> _What you need to do_:
Copy out word for word the part below that opens with the line containing "What do you see at coordinates (90, 735)" and closes with the line containing "center [90, 735].", including both of those lines. Leave the pictures out of your copy.

> _Input material_:
#####

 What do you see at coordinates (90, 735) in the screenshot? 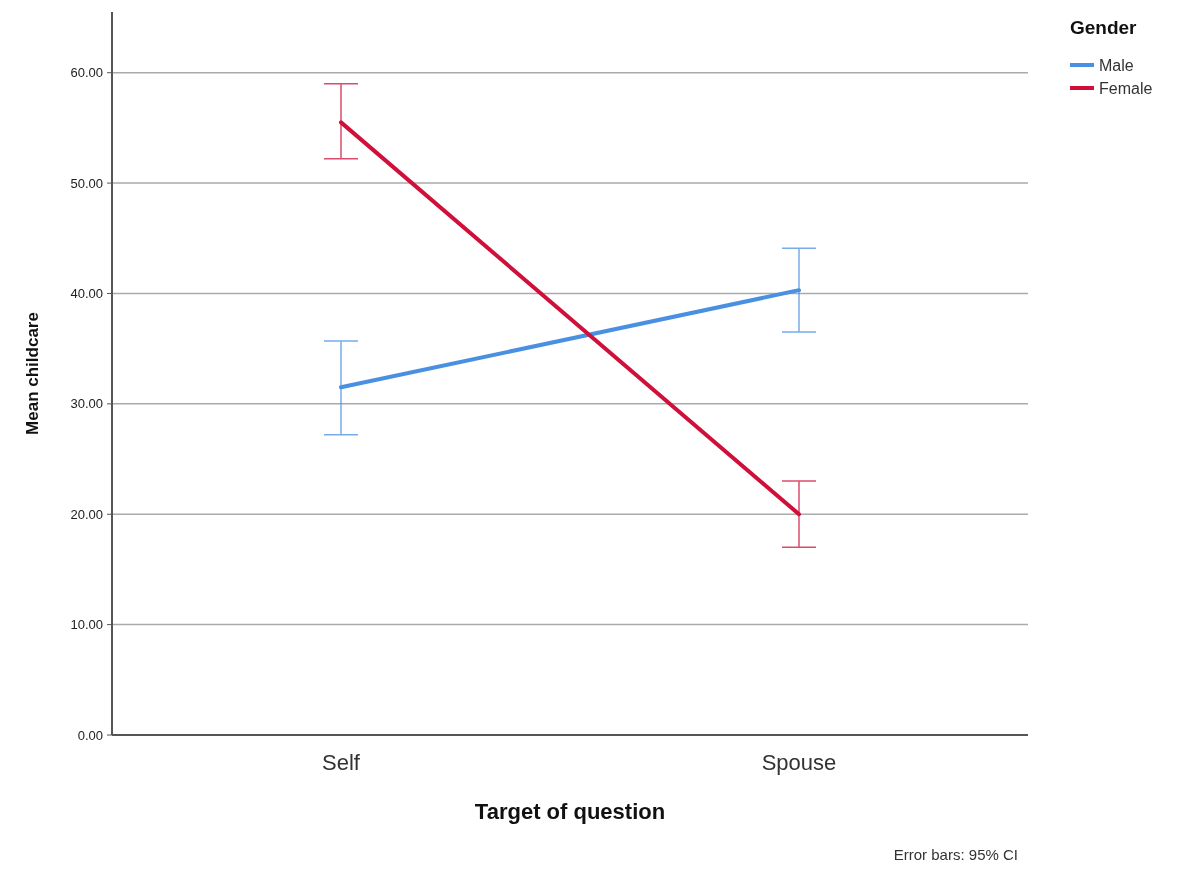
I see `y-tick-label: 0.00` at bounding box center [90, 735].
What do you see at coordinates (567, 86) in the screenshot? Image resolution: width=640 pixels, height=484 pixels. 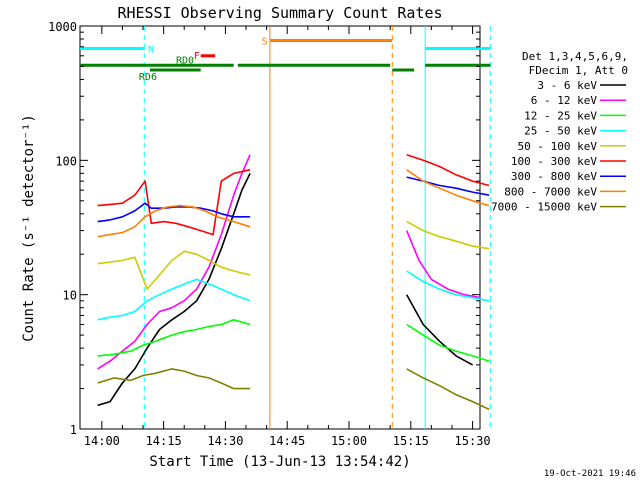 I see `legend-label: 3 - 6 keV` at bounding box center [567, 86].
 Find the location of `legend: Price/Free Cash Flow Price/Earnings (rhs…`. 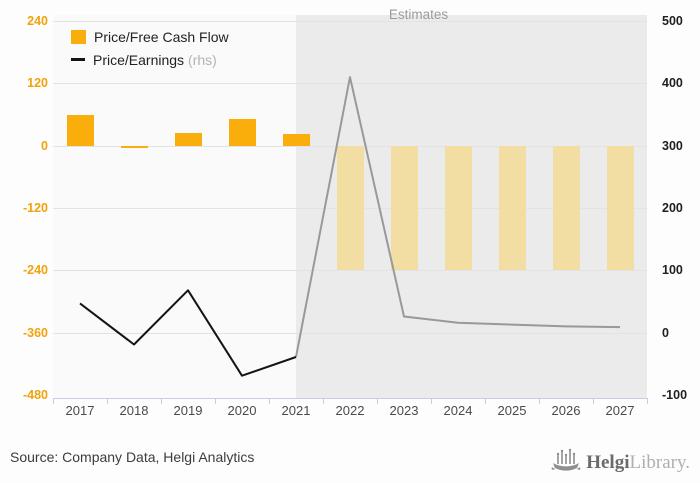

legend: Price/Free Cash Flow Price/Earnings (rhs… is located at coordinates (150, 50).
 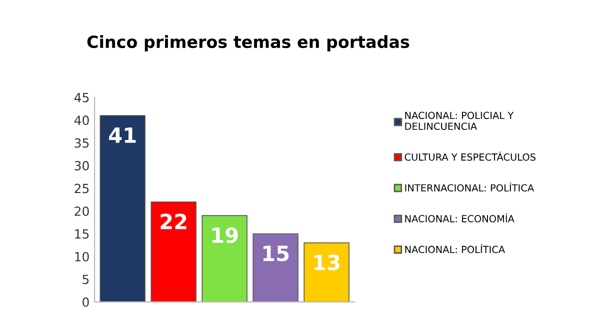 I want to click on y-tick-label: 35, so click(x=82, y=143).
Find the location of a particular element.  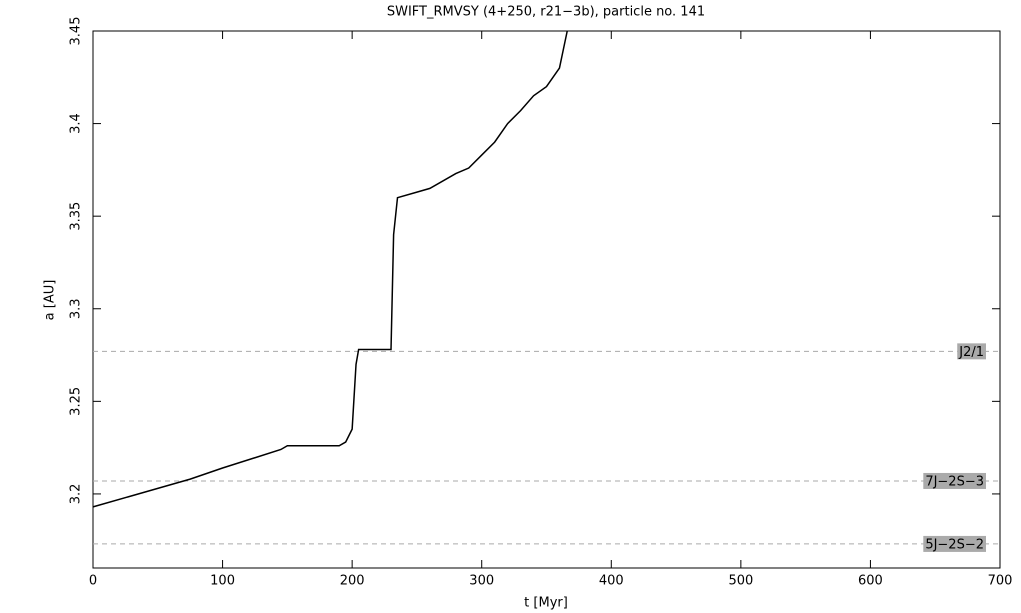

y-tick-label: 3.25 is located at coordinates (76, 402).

#####

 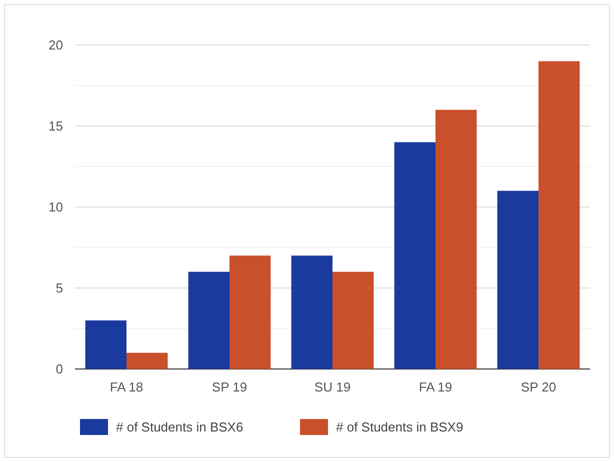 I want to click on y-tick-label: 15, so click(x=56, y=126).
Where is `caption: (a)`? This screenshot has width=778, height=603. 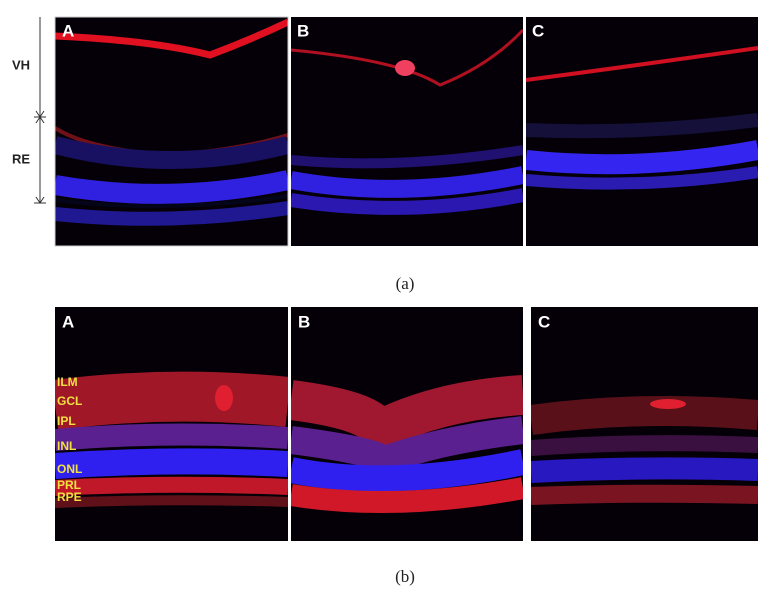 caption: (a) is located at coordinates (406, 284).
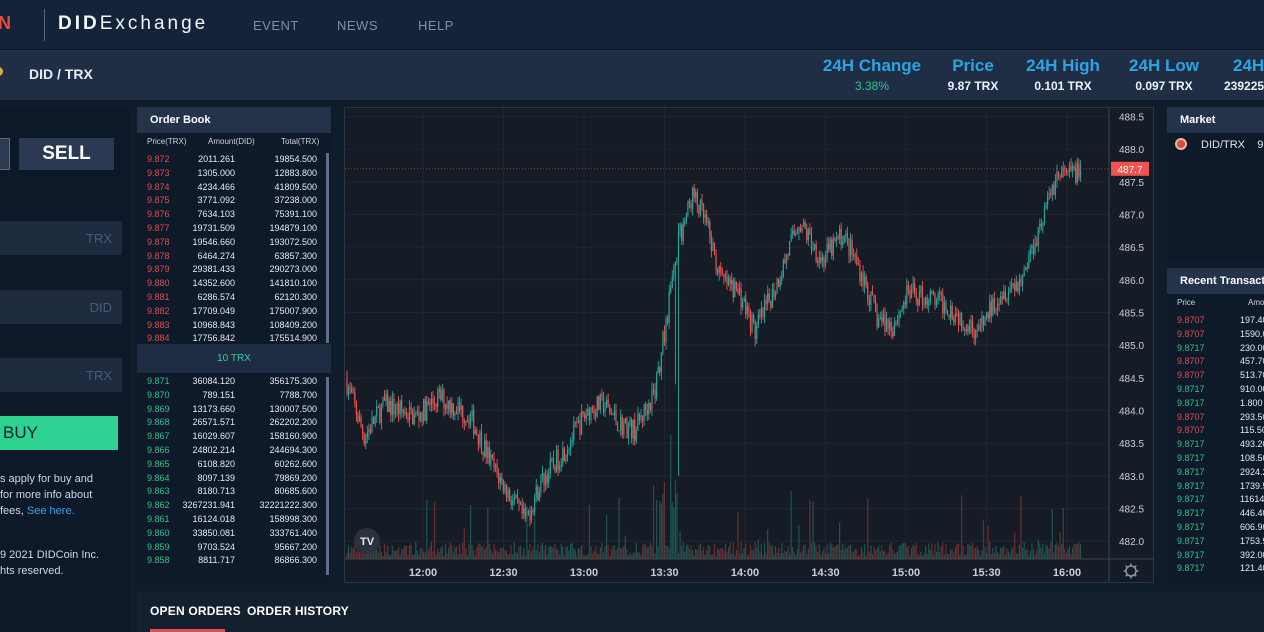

#####

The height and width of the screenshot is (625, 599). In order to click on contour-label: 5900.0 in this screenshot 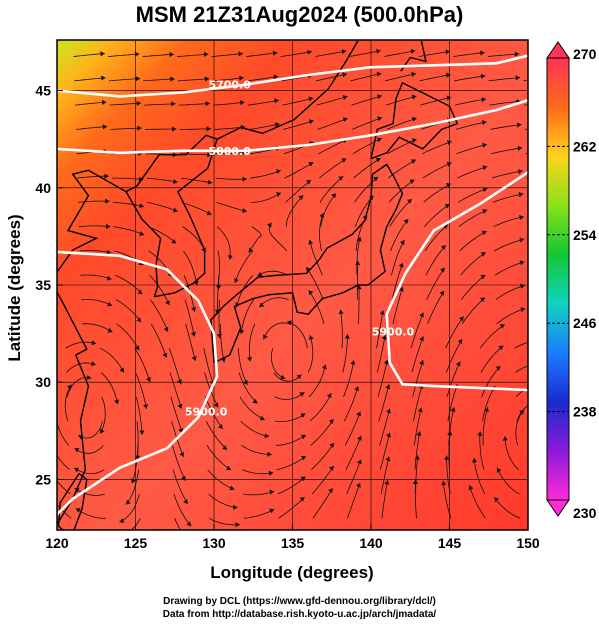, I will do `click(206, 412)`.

#####

> _Task answer_:
 What do you see at coordinates (90, 735) in the screenshot? 
I see `y-tick-label: 0.00` at bounding box center [90, 735].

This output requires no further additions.